**DATA SUPPLIED**
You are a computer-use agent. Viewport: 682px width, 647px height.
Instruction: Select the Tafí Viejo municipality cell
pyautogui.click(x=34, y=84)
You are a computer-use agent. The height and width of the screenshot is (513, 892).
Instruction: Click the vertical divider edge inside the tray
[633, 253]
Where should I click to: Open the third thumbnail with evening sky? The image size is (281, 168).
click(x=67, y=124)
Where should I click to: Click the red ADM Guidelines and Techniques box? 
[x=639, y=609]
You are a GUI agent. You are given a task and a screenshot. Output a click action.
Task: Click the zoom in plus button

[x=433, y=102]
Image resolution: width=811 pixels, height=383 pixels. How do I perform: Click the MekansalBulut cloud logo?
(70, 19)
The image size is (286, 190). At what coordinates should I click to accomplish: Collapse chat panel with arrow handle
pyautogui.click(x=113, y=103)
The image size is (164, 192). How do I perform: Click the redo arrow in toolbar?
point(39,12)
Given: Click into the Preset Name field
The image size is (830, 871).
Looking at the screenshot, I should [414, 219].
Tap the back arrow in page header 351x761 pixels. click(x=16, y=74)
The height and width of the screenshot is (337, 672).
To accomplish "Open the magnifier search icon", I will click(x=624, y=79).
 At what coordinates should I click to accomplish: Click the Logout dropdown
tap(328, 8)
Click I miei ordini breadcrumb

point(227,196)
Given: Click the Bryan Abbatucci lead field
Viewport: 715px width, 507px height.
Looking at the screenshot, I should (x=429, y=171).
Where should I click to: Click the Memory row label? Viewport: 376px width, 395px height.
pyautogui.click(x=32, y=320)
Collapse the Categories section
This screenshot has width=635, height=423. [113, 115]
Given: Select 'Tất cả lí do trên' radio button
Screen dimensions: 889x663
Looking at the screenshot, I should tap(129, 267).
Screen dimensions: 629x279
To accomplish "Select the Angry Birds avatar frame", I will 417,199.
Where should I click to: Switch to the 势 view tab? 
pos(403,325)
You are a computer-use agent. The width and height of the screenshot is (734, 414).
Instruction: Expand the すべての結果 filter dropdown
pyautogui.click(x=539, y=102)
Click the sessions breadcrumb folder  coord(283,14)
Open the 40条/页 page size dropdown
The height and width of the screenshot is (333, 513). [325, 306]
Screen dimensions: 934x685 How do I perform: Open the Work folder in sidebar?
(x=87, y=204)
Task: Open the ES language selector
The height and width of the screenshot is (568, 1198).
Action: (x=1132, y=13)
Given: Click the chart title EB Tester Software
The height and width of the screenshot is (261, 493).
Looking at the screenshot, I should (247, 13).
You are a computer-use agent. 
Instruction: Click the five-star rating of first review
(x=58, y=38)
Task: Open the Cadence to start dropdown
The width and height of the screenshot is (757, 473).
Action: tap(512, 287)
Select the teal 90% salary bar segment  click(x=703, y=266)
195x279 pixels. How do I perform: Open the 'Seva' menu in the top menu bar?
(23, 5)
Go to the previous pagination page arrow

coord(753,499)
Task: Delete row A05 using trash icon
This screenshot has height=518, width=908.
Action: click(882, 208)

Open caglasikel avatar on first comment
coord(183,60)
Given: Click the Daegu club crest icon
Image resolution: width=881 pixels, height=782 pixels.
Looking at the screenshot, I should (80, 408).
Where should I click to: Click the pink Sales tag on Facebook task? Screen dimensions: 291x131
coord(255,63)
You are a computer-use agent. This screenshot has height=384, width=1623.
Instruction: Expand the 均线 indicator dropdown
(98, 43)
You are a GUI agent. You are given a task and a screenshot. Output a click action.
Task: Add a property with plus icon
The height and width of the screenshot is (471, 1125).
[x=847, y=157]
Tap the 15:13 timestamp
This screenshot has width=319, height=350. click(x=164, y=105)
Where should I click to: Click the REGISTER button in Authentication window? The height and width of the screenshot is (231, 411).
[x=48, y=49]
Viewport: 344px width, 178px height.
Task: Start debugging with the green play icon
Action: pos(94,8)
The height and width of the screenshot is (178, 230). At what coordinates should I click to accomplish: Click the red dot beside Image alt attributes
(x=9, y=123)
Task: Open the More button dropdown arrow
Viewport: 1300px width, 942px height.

**ABOUT THIS TASK**
Scan the entries above for the string "agent" and copy each line that contains it.

**ANSWER FOR THE TASK**
You are a computer-use agent. Viewport: 682px width, 647px height.
You are a computer-use agent. The height and width of the screenshot is (513, 892).
You are a GUI agent. You are given a task and a screenshot. Output a click action.
You are a computer-use agent. The width and height of the screenshot is (734, 414).
You are a computer-use agent. 
You are a computer-use agent. This screenshot has height=384, width=1623.
You are a GUI agent. You are given a task and a screenshot. Output a click action.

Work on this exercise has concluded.